#### Extract provided

Content starts

Academy of the Holy Names, or AHN, in Albany, New York, United States, is an independent, Middle States accredited Catholic girls' college-preparatory school for girls in grades 6–12. It is located within the Roman Catholic Diocese of Albany. The school was founded in 1884 by the Sisters of the Holy Names of Jesus and Mary. The mission of AHN is to prepare its students to become cultural, intellectual, moral, and spiritual leaders. Current enrollment for the 2024–2025 school year is 232 students.

== History==
Academy of the Holy Names has been a preparatory school in the Albany area for over a century, having first opened its doors as the Academy of Notre Dame on September 10, 1884.

The school was first located on Hamilton Street in Albany, but less than a year after its opening, the Sisters of the Holy Names of Jesus and Mary purchased property at 628 Madison Avenue and began preparations to move the academy. By June 1890, Regents examinations had been given for the first time, and three students had become the first graduating class. It was not until 1899 that the academy established by the Sisters became known as The Academy of the Holy Names.

In 1922, the Sisters purchased the Hennessey Farm on New Scotland Road, but it was not until 1957 that a school building was placed on the property. In that year, the Sisters opened a new high school building for grades 9 through 12 at 1075 New Scotland Road. The Madison Avenue building still housed the grade school and junior high. The Primary School moved to New scotland Road in 1968. Kindergarten was added in 1968 and Pre-K was added in 1991.

In January 2016, it was announced that Academy of the Holy Names would discontinue Pre-K through 5th grade education at the end of the 2015–2016 academic year due to declining enrollment. Academy of the Holy Names continues to flourish as a 6-12th grade institution.

==Traditions==

===School Prayer===
This is said every morning during announcements, after a reading from Scripture:

"Blessed Mother Marie Rose, we firmly believe in the power of your intercession with almighty God: Father, Son, and Holy Spirit. We beg you to hear our humble prayers and to obtain for us the favors which we now ask in the silence of our hearts. God, our father, knows all, can do all things, and loves us. Sure of God’s love and strong in our faith, together with you, Blessed Mother Marie Rose, we accept God’s most holy will. Through Jesus Christ. Amen."

==Notable past students==
- Kirsten Gillibrand, one-term Democratic Representative of the state's 20th congressional district (2007-2009) and current United States Senator (since 2009)
- Paige DeSorbo, reality television personality on the show Summer House on Bravo.
- Teressa Foglia, '06, entrepreneur and fashion hat maker.
- Vice Admiral Nancy S. Lacore, '86, Commandant, Naval District, Washington.

Content ends

#### Task instructions
a. In the article on Academy of the Holy Names, why did the school stop offering Pre-K through 5th grade, and when did that change take effect?
b. According to the article on Academy of the Holy Names, what was the school called when it first opened in 1884?
c. Return the passage of the article on Academy of the Holy Names from "In 1922, the" to "added in 1991.".

[Saved data entries]
Content starts

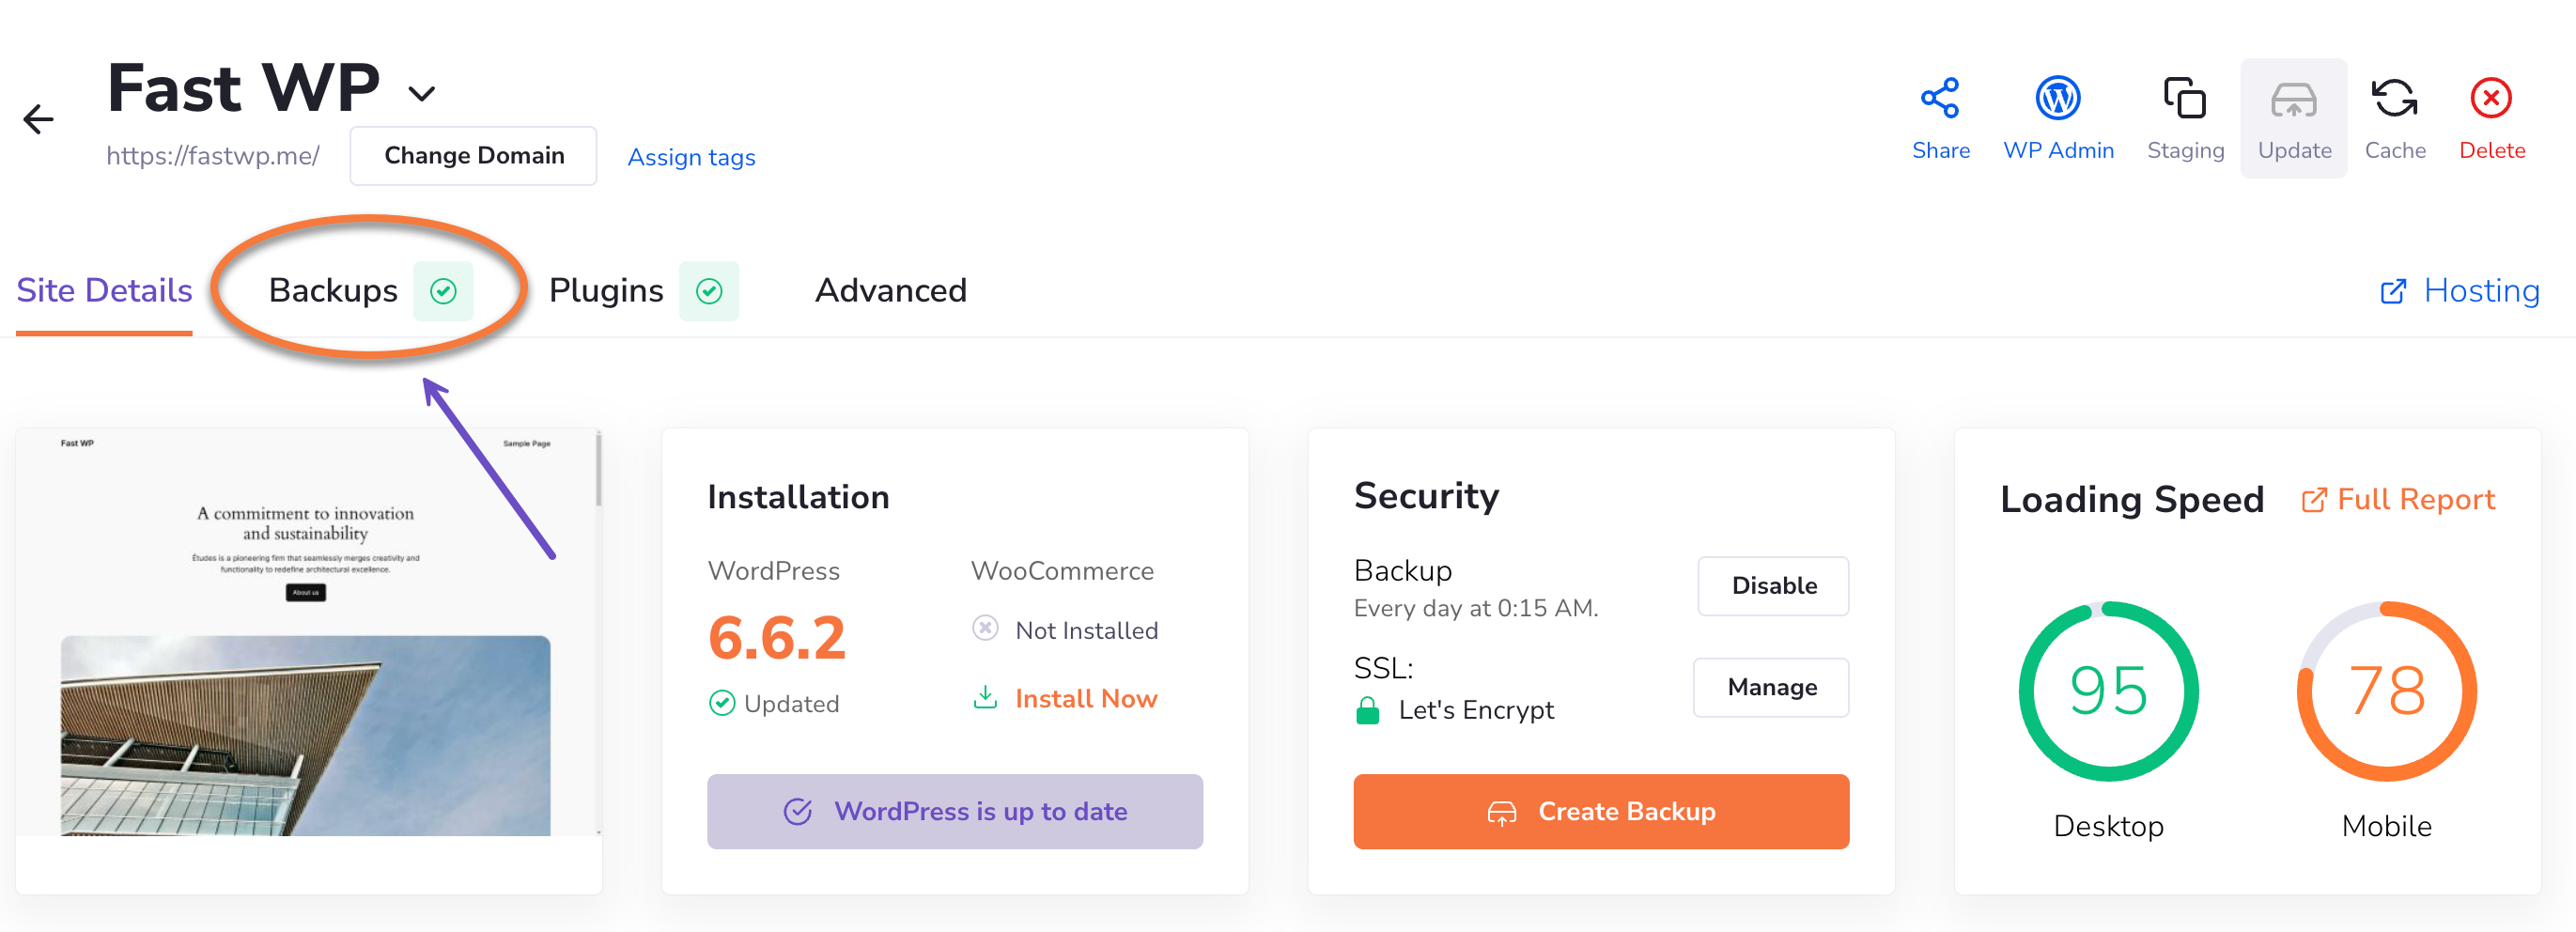The height and width of the screenshot is (932, 2576).
Task: Click the red Delete icon
Action: tap(2490, 99)
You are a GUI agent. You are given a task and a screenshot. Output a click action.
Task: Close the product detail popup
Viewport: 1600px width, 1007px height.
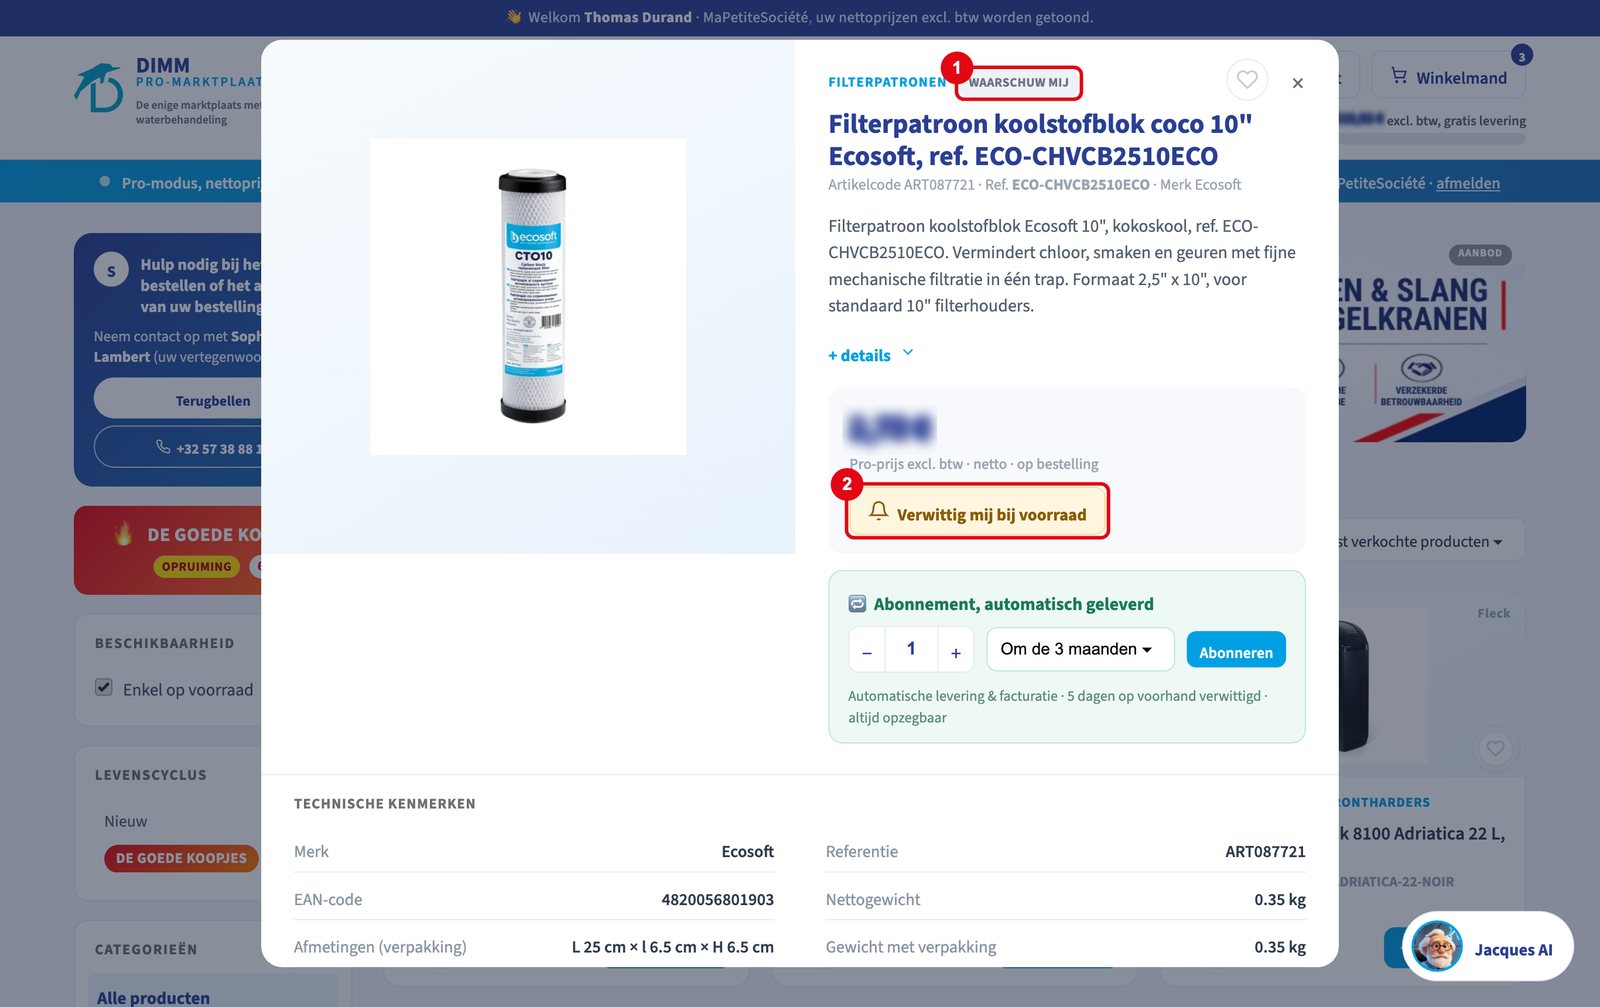tap(1297, 83)
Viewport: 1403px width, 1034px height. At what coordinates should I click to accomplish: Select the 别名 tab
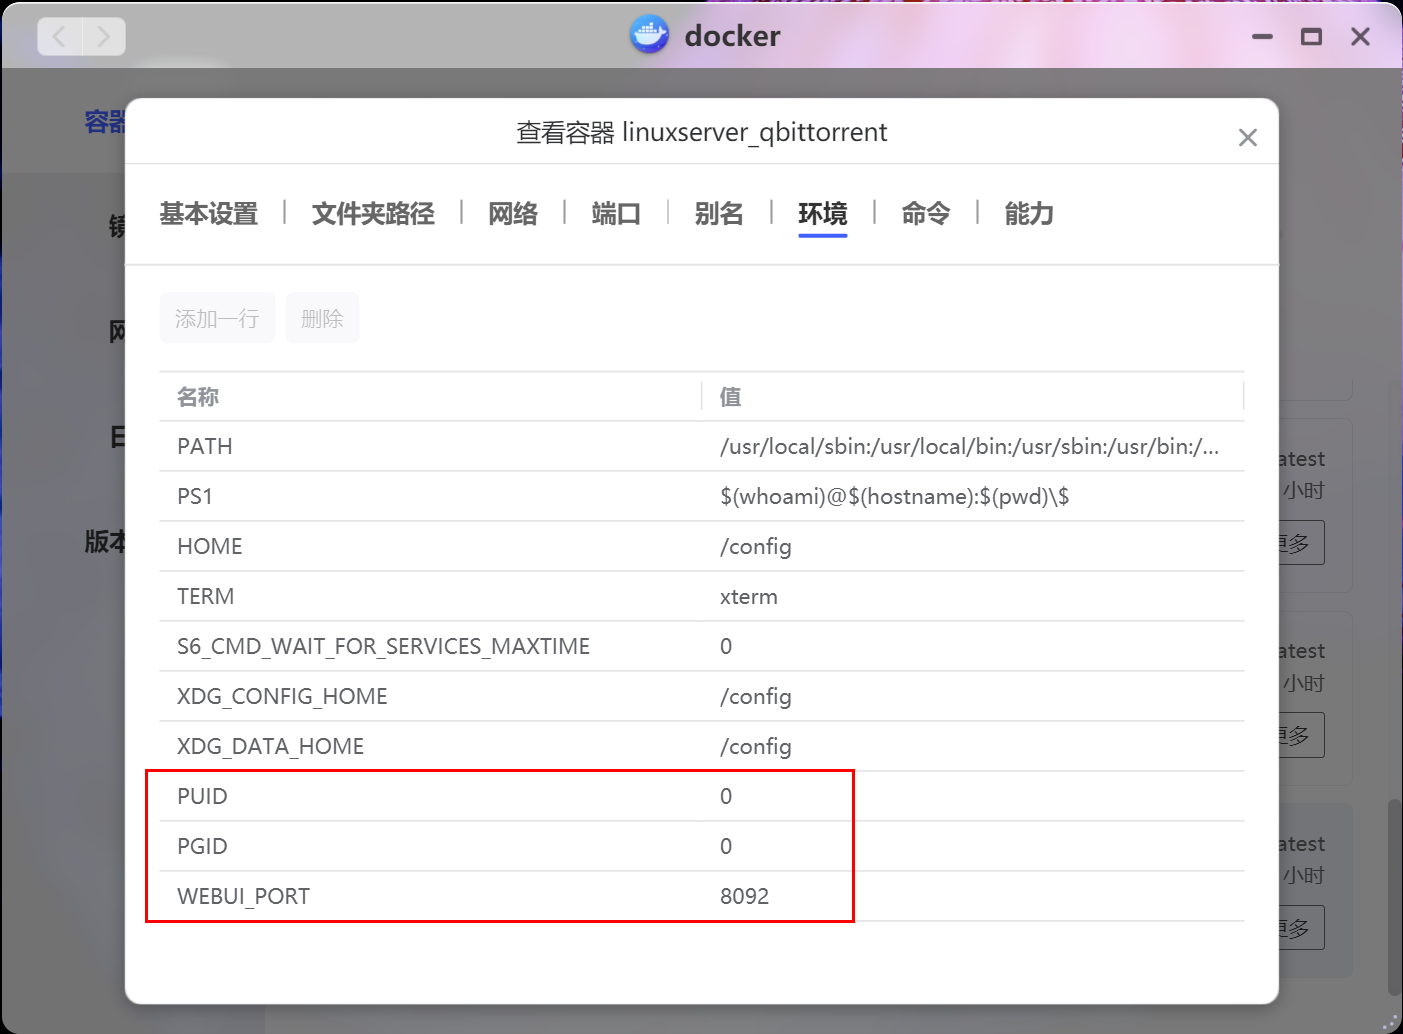pos(719,214)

Content ends

#### Task responses
a. The school dropped Pre-K through 5th grade because of declining enrollment. The change took effect at the end of the 2015–2016 academic year.

b. The Academy of Notre Dame.

c.
In 1922, the Sisters purchased the Hennessey Farm on New Scotland Road, but it was not until 1957 that a school building was placed on the property. In that year, the Sisters opened a new high school building for grades 9 through 12 at 1075 New Scotland Road. The Madison Avenue building still housed the grade school and junior high. The Primary School moved to New scotland Road in 1968. Kindergarten was added in 1968 and Pre-K was added in 1991.